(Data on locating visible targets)
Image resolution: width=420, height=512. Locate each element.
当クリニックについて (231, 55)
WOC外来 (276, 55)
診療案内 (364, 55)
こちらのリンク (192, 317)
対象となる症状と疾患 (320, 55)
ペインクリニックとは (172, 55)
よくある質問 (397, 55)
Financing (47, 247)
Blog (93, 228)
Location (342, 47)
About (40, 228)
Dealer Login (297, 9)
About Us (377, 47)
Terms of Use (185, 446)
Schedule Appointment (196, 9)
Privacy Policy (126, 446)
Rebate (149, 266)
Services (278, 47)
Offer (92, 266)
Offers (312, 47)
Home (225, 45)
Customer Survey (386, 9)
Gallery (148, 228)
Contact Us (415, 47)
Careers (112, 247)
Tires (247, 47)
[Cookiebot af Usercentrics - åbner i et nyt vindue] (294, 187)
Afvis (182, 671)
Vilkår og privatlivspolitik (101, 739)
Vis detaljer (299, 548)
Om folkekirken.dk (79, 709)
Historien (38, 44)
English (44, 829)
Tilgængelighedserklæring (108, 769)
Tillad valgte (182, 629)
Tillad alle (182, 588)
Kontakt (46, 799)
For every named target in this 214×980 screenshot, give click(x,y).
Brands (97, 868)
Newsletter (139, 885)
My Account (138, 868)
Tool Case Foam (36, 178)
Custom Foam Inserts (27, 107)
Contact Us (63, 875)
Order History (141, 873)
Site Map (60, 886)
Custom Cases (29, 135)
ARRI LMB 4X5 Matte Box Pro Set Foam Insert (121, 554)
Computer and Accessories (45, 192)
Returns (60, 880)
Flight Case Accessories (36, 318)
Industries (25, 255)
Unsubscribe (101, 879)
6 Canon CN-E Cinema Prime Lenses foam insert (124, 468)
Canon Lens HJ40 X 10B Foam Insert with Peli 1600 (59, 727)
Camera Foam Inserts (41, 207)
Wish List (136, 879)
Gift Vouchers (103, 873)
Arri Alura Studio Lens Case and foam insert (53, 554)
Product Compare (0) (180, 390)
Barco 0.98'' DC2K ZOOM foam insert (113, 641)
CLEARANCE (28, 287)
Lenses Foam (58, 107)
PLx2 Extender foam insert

• _Job_: Copy every one of the records above word for word, without changing anything.

• _Result of this task_:
Image resolution: width=420, height=512. Locate each element.
当クリニックについて (231, 55)
WOC外来 (276, 55)
診療案内 (364, 55)
こちらのリンク (192, 317)
対象となる症状と疾患 (320, 55)
ペインクリニックとは (172, 55)
よくある質問 (397, 55)
Financing (47, 247)
Blog (93, 228)
Location (342, 47)
About (40, 228)
Dealer Login (297, 9)
About Us (377, 47)
Terms of Use (185, 446)
Schedule Appointment (196, 9)
Privacy Policy (126, 446)
Rebate (149, 266)
Services (278, 47)
Offer (92, 266)
Offers (312, 47)
Home (225, 45)
Customer Survey (386, 9)
Gallery (148, 228)
Contact Us (415, 47)
Careers (112, 247)
Tires (247, 47)
[Cookiebot af Usercentrics - åbner i et nyt vindue] (294, 187)
Afvis (182, 671)
Vilkår og privatlivspolitik (101, 739)
Vis detaljer (299, 548)
Om folkekirken.dk (79, 709)
Historien (38, 44)
English (44, 829)
Tilgængelighedserklæring (108, 769)
Tillad valgte (182, 629)
Tillad alle (182, 588)
Kontakt (46, 799)
For every named target in this 214×980 screenshot, give click(x,y).
Brands (97, 868)
Newsletter (139, 885)
My Account (138, 868)
Tool Case Foam (36, 178)
Custom Foam Inserts (27, 107)
Contact Us (63, 875)
Order History (141, 873)
Site Map (60, 886)
Custom Cases (29, 135)
ARRI LMB 4X5 Matte Box Pro Set Foam Insert (121, 554)
Computer and Accessories (45, 192)
Returns (60, 880)
Flight Case Accessories (36, 318)
Industries (25, 255)
Unsubscribe (101, 879)
6 Canon CN-E Cinema Prime Lenses foam insert (124, 468)
Canon Lens HJ40 X 10B Foam Insert with Peli 1600 (59, 727)
Camera Foam Inserts (41, 207)
Wish List (136, 879)
Gift Vouchers (103, 873)
Arri Alura Studio Lens Case and foam insert (53, 554)
Product Compare (0) (180, 390)
Barco 0.98'' DC2K ZOOM foam insert (113, 641)
CLEARANCE (28, 287)
Lenses Foam (58, 107)
PLx2 Extender foam insert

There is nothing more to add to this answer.